#### Exercise task
In the entries below, replace every occurrence of "What are the coordinates of" with "Give the position of" and leave everything else unchanged.

··· Material

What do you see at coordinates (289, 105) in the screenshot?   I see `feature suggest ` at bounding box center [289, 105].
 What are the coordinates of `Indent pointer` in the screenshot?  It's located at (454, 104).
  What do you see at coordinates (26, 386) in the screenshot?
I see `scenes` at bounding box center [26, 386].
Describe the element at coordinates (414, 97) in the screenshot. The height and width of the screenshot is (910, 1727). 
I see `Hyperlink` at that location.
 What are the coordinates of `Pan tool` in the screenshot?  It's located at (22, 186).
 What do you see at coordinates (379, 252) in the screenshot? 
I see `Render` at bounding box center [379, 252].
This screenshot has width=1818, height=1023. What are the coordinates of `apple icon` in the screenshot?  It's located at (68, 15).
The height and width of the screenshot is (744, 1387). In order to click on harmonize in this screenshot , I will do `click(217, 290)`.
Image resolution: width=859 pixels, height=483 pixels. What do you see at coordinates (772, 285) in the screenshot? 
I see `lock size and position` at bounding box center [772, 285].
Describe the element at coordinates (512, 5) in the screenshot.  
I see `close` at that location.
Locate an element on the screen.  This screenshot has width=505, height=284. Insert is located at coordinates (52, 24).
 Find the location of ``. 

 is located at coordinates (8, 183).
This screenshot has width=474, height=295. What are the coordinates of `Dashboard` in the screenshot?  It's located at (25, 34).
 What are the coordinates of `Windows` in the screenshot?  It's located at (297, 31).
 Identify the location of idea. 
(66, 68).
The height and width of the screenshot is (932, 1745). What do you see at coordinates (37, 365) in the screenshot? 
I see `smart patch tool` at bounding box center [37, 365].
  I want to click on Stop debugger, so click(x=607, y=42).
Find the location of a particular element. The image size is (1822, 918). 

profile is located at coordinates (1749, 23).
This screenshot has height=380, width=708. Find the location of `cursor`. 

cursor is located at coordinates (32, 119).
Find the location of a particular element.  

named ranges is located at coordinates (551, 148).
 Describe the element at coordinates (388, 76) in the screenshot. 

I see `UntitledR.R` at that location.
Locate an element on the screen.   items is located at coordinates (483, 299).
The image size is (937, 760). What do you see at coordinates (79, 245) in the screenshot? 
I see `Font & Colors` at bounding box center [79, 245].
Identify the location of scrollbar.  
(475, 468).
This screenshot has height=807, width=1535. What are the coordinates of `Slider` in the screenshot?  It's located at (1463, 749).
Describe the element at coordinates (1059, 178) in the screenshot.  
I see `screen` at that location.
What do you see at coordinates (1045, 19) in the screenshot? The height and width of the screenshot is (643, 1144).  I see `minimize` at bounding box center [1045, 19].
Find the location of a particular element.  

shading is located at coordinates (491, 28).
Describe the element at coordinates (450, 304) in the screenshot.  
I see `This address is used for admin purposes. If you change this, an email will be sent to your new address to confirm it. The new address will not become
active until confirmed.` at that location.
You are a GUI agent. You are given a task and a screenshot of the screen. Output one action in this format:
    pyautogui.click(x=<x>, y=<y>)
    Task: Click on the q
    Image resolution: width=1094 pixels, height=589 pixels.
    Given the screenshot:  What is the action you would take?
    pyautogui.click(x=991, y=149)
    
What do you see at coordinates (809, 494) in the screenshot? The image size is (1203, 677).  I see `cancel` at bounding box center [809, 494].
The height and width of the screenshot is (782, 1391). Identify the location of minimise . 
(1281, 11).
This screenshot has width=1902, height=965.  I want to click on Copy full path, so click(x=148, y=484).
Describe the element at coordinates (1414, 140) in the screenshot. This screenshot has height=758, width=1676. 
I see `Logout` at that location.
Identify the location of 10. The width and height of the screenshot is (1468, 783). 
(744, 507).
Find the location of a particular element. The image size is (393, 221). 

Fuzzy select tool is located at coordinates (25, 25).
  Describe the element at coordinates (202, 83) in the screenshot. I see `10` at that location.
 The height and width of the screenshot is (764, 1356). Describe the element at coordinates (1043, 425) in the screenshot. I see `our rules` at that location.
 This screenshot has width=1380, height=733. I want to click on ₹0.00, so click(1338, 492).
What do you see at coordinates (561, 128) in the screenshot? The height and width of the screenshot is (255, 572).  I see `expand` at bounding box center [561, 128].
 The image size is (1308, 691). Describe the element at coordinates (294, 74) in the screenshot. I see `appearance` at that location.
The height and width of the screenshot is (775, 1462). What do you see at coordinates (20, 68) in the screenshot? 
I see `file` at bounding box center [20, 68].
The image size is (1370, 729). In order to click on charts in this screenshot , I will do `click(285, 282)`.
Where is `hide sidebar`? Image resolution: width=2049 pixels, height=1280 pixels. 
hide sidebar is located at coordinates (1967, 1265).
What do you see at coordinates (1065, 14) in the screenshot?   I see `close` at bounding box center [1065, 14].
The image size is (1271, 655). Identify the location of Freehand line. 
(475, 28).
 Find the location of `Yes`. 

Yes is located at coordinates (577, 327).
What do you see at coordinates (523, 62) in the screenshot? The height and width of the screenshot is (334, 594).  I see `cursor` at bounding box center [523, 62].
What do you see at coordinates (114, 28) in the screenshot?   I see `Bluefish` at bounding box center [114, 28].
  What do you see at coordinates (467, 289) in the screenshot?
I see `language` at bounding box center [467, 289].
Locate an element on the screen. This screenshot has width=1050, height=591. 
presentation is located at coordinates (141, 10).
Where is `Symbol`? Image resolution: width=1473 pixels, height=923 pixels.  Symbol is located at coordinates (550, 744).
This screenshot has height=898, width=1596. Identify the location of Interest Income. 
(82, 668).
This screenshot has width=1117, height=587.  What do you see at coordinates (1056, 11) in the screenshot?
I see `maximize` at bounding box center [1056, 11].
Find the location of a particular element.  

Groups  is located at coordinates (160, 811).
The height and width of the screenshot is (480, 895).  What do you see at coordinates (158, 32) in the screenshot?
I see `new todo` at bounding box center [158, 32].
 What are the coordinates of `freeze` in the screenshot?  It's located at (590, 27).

······

#### Output
What do you see at coordinates (289, 105) in the screenshot?   I see `feature suggest ` at bounding box center [289, 105].
 Give the position of `Indent pointer` in the screenshot?  It's located at (454, 104).
  What do you see at coordinates (26, 386) in the screenshot?
I see `scenes` at bounding box center [26, 386].
Describe the element at coordinates (414, 97) in the screenshot. The height and width of the screenshot is (910, 1727). 
I see `Hyperlink` at that location.
 Give the position of `Pan tool` in the screenshot?  It's located at (22, 186).
 What do you see at coordinates (379, 252) in the screenshot? 
I see `Render` at bounding box center [379, 252].
This screenshot has width=1818, height=1023. Give the position of `apple icon` in the screenshot?  It's located at (68, 15).
The height and width of the screenshot is (744, 1387). In order to click on harmonize in this screenshot , I will do `click(217, 290)`.
Image resolution: width=859 pixels, height=483 pixels. What do you see at coordinates (772, 285) in the screenshot? 
I see `lock size and position` at bounding box center [772, 285].
Describe the element at coordinates (512, 5) in the screenshot.  
I see `close` at that location.
Locate an element on the screen.  This screenshot has width=505, height=284. Insert is located at coordinates (52, 24).
 Find the location of ``. 

 is located at coordinates (8, 183).
This screenshot has width=474, height=295. Give the position of `Dashboard` in the screenshot?  It's located at (25, 34).
 Give the position of `Windows` in the screenshot?  It's located at (297, 31).
 Identify the location of idea. 
(66, 68).
The height and width of the screenshot is (932, 1745). What do you see at coordinates (37, 365) in the screenshot? 
I see `smart patch tool` at bounding box center [37, 365].
  I want to click on Stop debugger, so click(x=607, y=42).
Find the location of a particular element. The image size is (1822, 918). 

profile is located at coordinates (1749, 23).
This screenshot has height=380, width=708. Find the location of `cursor`. 

cursor is located at coordinates (32, 119).
Find the location of a particular element.  

named ranges is located at coordinates (551, 148).
 Describe the element at coordinates (388, 76) in the screenshot. 

I see `UntitledR.R` at that location.
Locate an element on the screen.   items is located at coordinates (483, 299).
The image size is (937, 760). What do you see at coordinates (79, 245) in the screenshot? 
I see `Font & Colors` at bounding box center [79, 245].
Identify the location of scrollbar.  
(475, 468).
This screenshot has height=807, width=1535. Give the position of `Slider` in the screenshot?  It's located at (1463, 749).
Describe the element at coordinates (1059, 178) in the screenshot.  
I see `screen` at that location.
What do you see at coordinates (1045, 19) in the screenshot? The height and width of the screenshot is (643, 1144).  I see `minimize` at bounding box center [1045, 19].
Find the location of a particular element.  

shading is located at coordinates (491, 28).
Describe the element at coordinates (450, 304) in the screenshot.  
I see `This address is used for admin purposes. If you change this, an email will be sent to your new address to confirm it. The new address will not become
active until confirmed.` at that location.
You are a GUI agent. You are given a task and a screenshot of the screen. Output one action in this format:
    pyautogui.click(x=<x>, y=<y>)
    Task: Click on the q
    Image resolution: width=1094 pixels, height=589 pixels.
    Given the screenshot:  What is the action you would take?
    pyautogui.click(x=991, y=149)
    
What do you see at coordinates (809, 494) in the screenshot? The image size is (1203, 677).  I see `cancel` at bounding box center [809, 494].
The height and width of the screenshot is (782, 1391). Identify the location of minimise . 
(1281, 11).
This screenshot has width=1902, height=965.  I want to click on Copy full path, so click(x=148, y=484).
Describe the element at coordinates (1414, 140) in the screenshot. This screenshot has height=758, width=1676. 
I see `Logout` at that location.
Identify the location of 10. The width and height of the screenshot is (1468, 783). 
(744, 507).
Find the location of a particular element. The image size is (393, 221). 

Fuzzy select tool is located at coordinates (25, 25).
  Describe the element at coordinates (202, 83) in the screenshot. I see `10` at that location.
 The height and width of the screenshot is (764, 1356). Describe the element at coordinates (1043, 425) in the screenshot. I see `our rules` at that location.
 This screenshot has width=1380, height=733. I want to click on ₹0.00, so click(1338, 492).
What do you see at coordinates (561, 128) in the screenshot? The height and width of the screenshot is (255, 572).  I see `expand` at bounding box center [561, 128].
 The image size is (1308, 691). Describe the element at coordinates (294, 74) in the screenshot. I see `appearance` at that location.
The height and width of the screenshot is (775, 1462). What do you see at coordinates (20, 68) in the screenshot? 
I see `file` at bounding box center [20, 68].
The image size is (1370, 729). In order to click on charts in this screenshot , I will do `click(285, 282)`.
Where is `hide sidebar`? Image resolution: width=2049 pixels, height=1280 pixels. 
hide sidebar is located at coordinates (1967, 1265).
What do you see at coordinates (1065, 14) in the screenshot?   I see `close` at bounding box center [1065, 14].
The image size is (1271, 655). Identify the location of Freehand line. 
(475, 28).
 Find the location of `Yes`. 

Yes is located at coordinates (577, 327).
What do you see at coordinates (523, 62) in the screenshot? The height and width of the screenshot is (334, 594).  I see `cursor` at bounding box center [523, 62].
What do you see at coordinates (114, 28) in the screenshot?   I see `Bluefish` at bounding box center [114, 28].
  What do you see at coordinates (467, 289) in the screenshot?
I see `language` at bounding box center [467, 289].
Locate an element on the screen. This screenshot has width=1050, height=591. 
presentation is located at coordinates (141, 10).
Where is `Symbol`? Image resolution: width=1473 pixels, height=923 pixels.  Symbol is located at coordinates (550, 744).
This screenshot has height=898, width=1596. Identify the location of Interest Income. 
(82, 668).
This screenshot has width=1117, height=587.  What do you see at coordinates (1056, 11) in the screenshot?
I see `maximize` at bounding box center [1056, 11].
Find the location of a particular element.  

Groups  is located at coordinates (160, 811).
The height and width of the screenshot is (480, 895).  What do you see at coordinates (158, 32) in the screenshot?
I see `new todo` at bounding box center [158, 32].
 Give the position of `freeze` in the screenshot?  It's located at (590, 27).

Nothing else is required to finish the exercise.